[Your task]
Every line in the records below with the string "agent" needs to be copied out.

[Task data]
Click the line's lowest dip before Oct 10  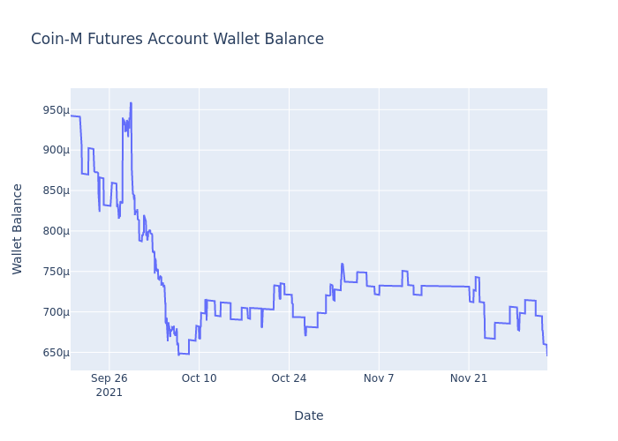pos(178,355)
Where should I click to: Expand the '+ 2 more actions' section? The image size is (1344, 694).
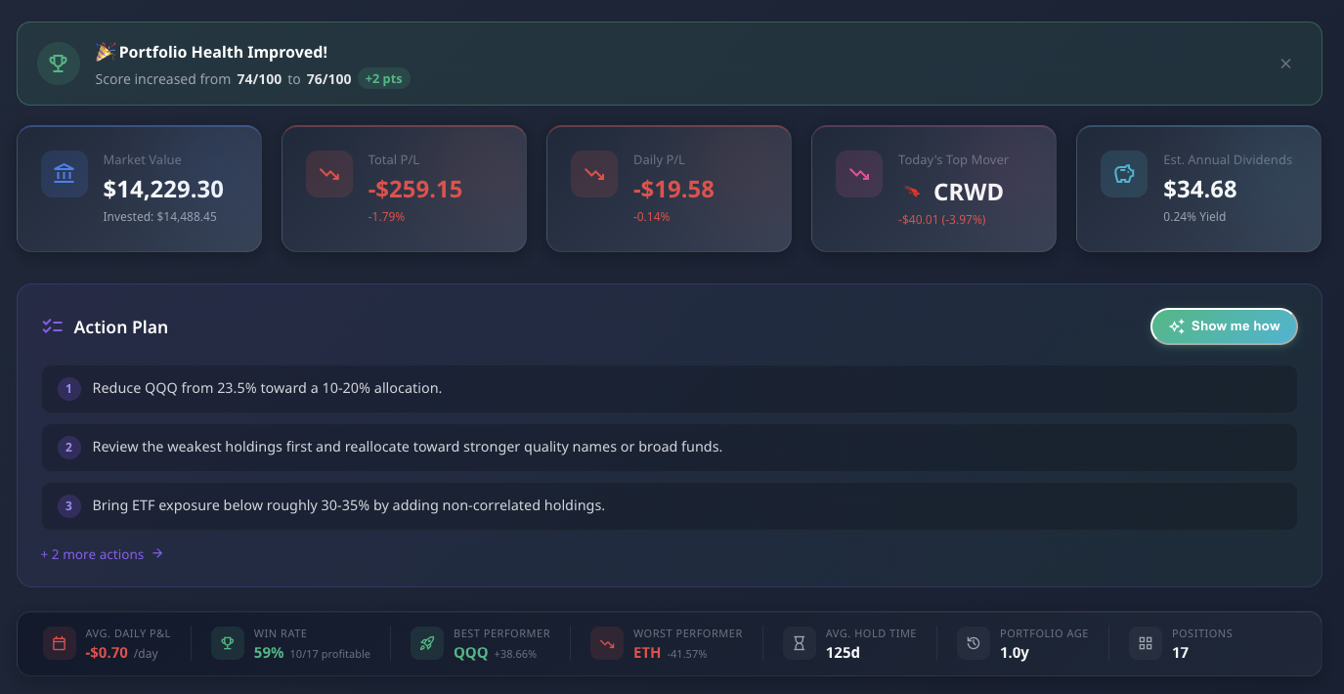tap(93, 554)
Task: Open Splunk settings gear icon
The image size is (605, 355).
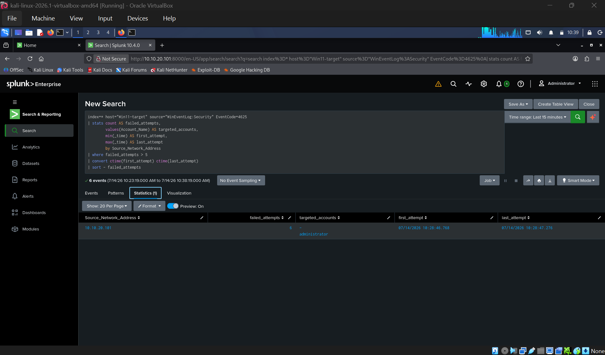Action: [483, 84]
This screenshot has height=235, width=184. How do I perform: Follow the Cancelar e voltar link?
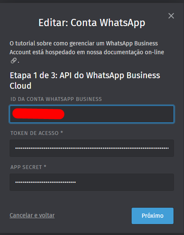click(x=32, y=215)
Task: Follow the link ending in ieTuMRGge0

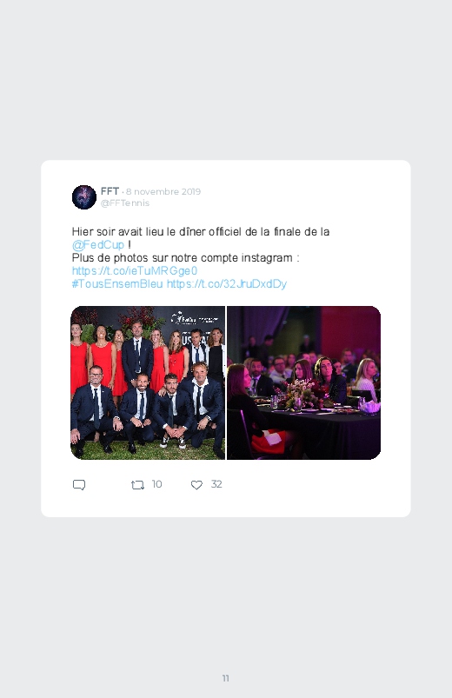Action: click(x=135, y=271)
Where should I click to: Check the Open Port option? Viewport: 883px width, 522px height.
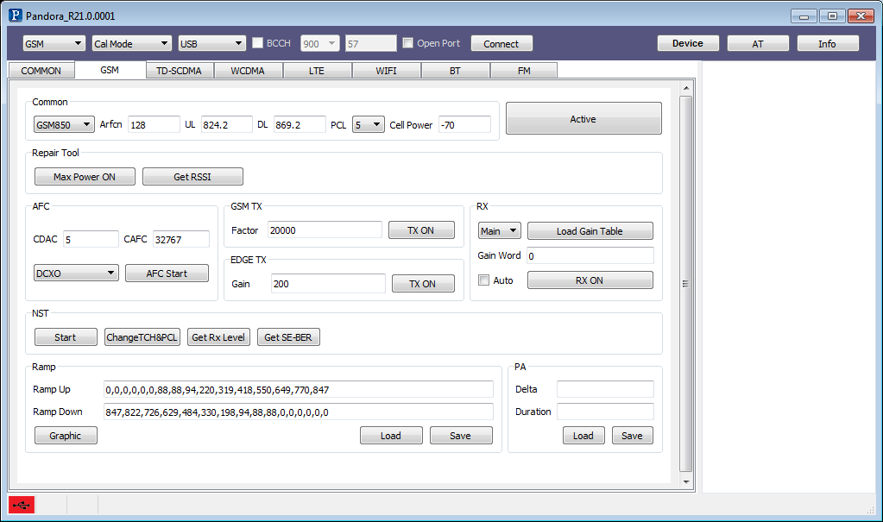point(407,42)
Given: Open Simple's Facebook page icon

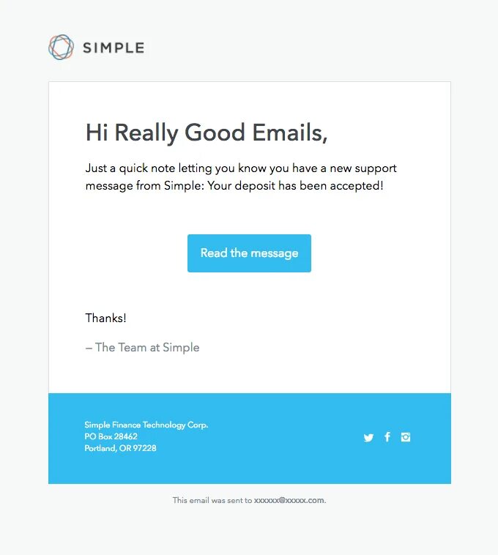Looking at the screenshot, I should (387, 437).
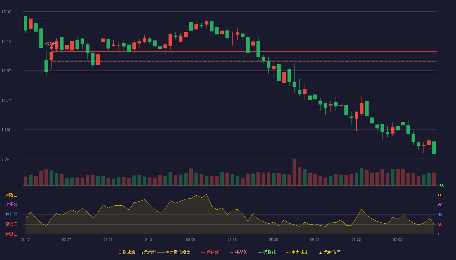The width and height of the screenshot is (456, 260).
Task: Click the 03-17 date axis label
Action: click(25, 240)
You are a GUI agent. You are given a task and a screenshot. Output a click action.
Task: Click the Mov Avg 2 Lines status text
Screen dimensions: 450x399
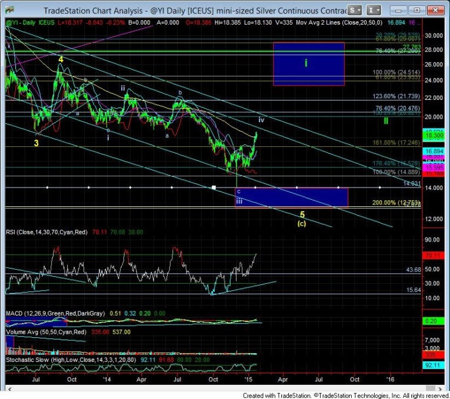[331, 22]
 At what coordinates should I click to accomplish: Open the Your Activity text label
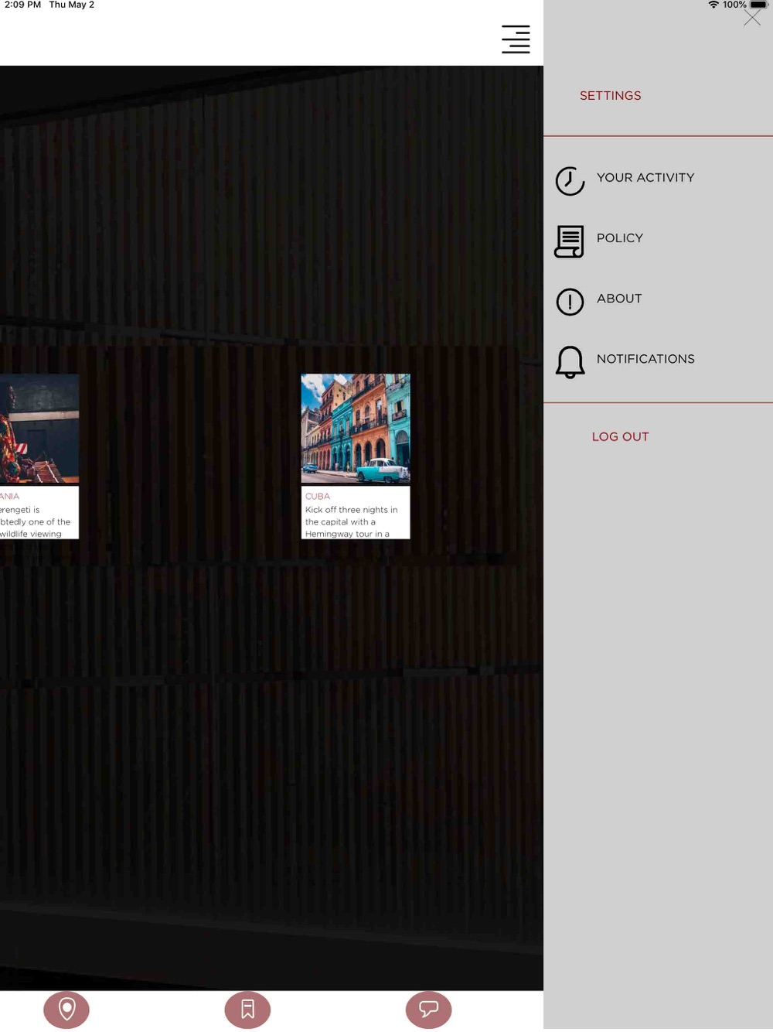pos(645,178)
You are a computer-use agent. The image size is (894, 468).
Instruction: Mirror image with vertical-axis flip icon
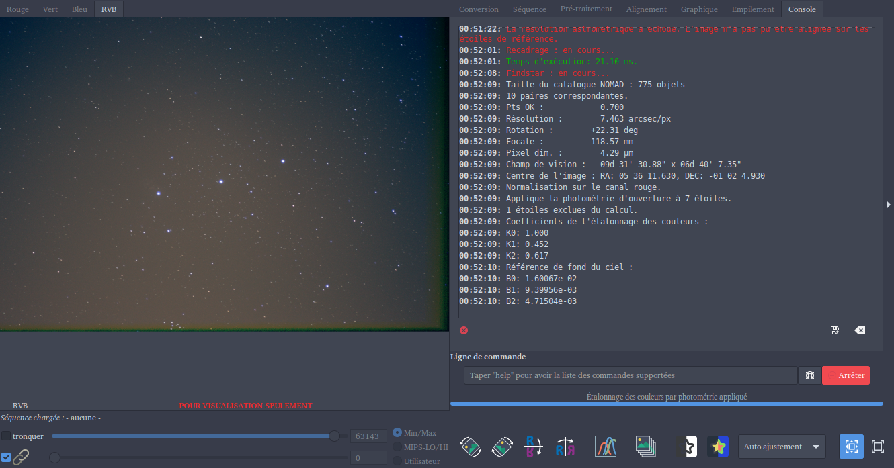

[Exercise answer]
You are a GUI agent. You are given a task and a screenshot. Output a click action.
You are a computer-use agent. The image size is (894, 468).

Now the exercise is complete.